About Me
How I came to be me is for me (as it is for everyone) part science, part speculation, part fantasy, and mostly mystery. I was the second son and third child produced by my mother in five years, my younger brother arriving ten years later. My older brother teased me without mercy, but then I was, for him, an absolute pain. My poor worried mother had undergone the tribulations of the ‘Great War’, the ‘Great Depression’, and yet another world war by the time I arrived. The Japanese were moving down the Pacific. Her favourite brother had become part of the New Zealand squadron, flying out from Great Britain to bomb Germany. One image I received from my psychic mum has haunted me all my life: Uncle Max struggling to keep the burning plane level while the rest of the crew bailed out, and then the plane falling, falling too low while he struggled to escape.
My older brother’s life seemed to be accompanied by dramas from an early age, such as when he cut his foot open on a broken bottle, or when our grass hut went up in flames. By contrast I was mostly quiet and in the background. My early days at school were not auspicious. I attended with a broken arm, found the noise and activity alarming, and escaped whenever I could, generally losing myself (mentally) in the bush tracks above the school. Needless to say I was always found and hauled back into class.
Mostly, I drifted through school, picking up the ‘English’ prize without effort, and occasionally shining at maths, but nothing much else to show for those years. I was a disappointment to my historian father, because I failed dismally in history exams, although curiously, perhaps by some sort of osmotic process, I seemed to absorb a good deal from the books in the shelves that lined many of our walls: The Maori as he was, by Elsdon Best, The Voyages of Captain James Cook, The Voyages of the Beagle, The Diaries of Samuel Pepys. Perhaps it was the exams, not the history, that bothered me. Later at university I was to do a paper on ‘Educational tests and measurements’, during which I wrote an essay on ‘The unreliability of marking essays’. Ironically, this got me the top grade.

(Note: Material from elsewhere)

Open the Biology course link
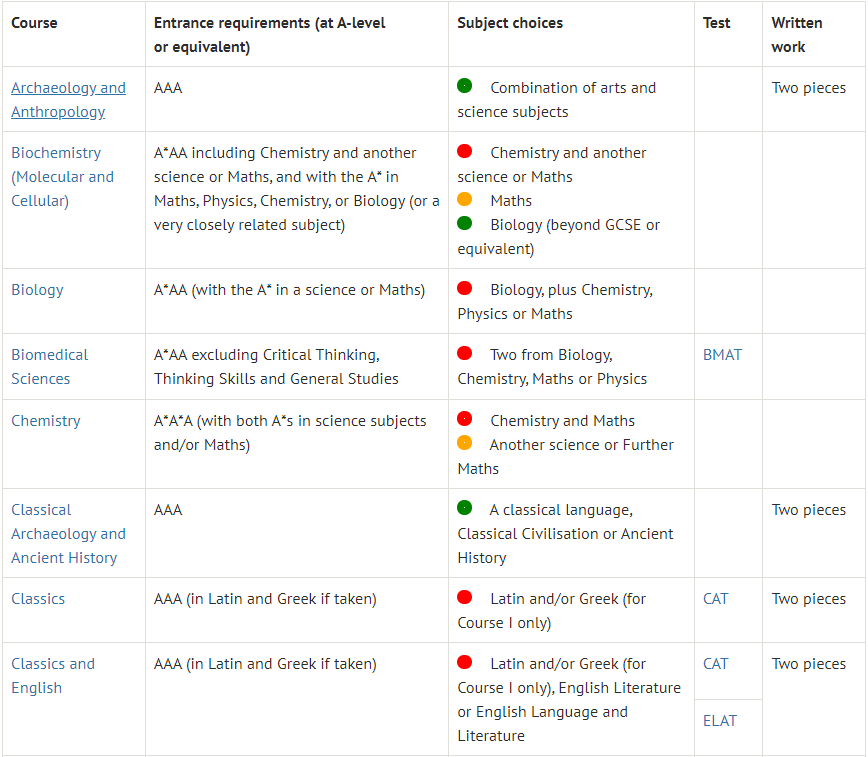868x757 pixels. [37, 290]
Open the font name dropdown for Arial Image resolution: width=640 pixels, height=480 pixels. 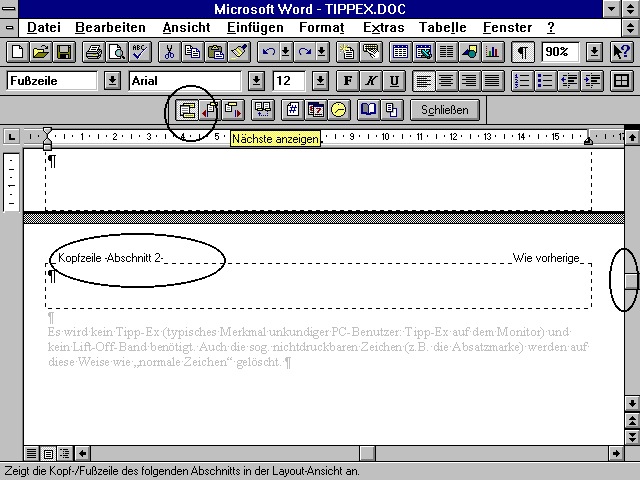257,80

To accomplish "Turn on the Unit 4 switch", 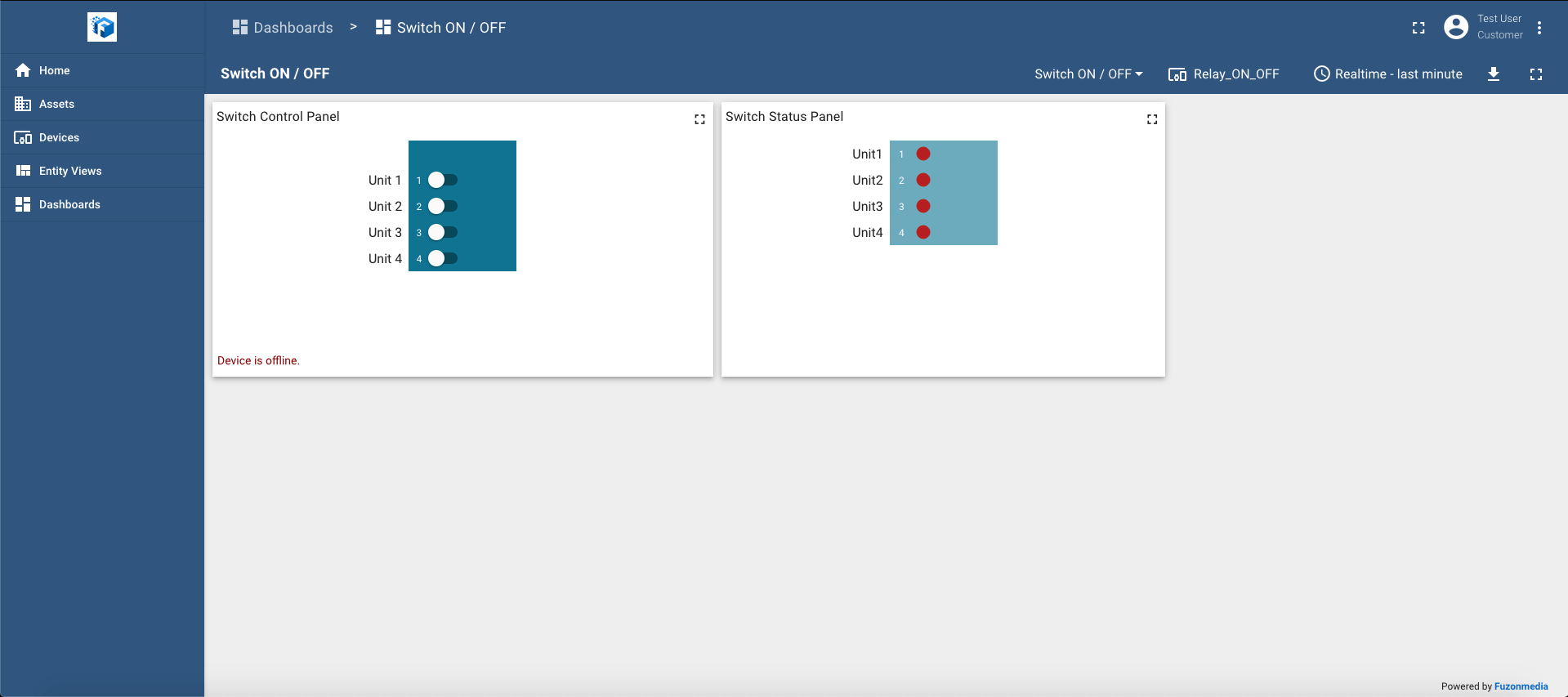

Eventually I concluded that it was not the subjects of books that interested me so much as books in themselves. I took a postgraduate course in ‘Library and information science’ and later scored a job helping libraries transition into the digital age. Around this time I met my wife-to-be, although, this would have been a surprise to me had I known. After a string of failed romances I had largely given up on women.
A year after our marriage Rohin came along and was like a little woodland elf. Later he outdid me by hiding UNDER the school rather than along some track above it. (Had I passed on some anti-school gene?) I think he also achieved what he needed to without much effort, and ignored the rest. He is now married, and works for a company whose staff are scattered around the world.
That’s it really. I got away from a job that had me working inhuman hours as the servant of a mainframe computer, and began writing (although I’d never really stopped.) Naomi, who has done a course in creative writing (I have not) takes my work, critiques it and often tears it apart. I am helpless prey in her grasp. How you respond to our books, and my blog, will be the measure of how well we have succeeded.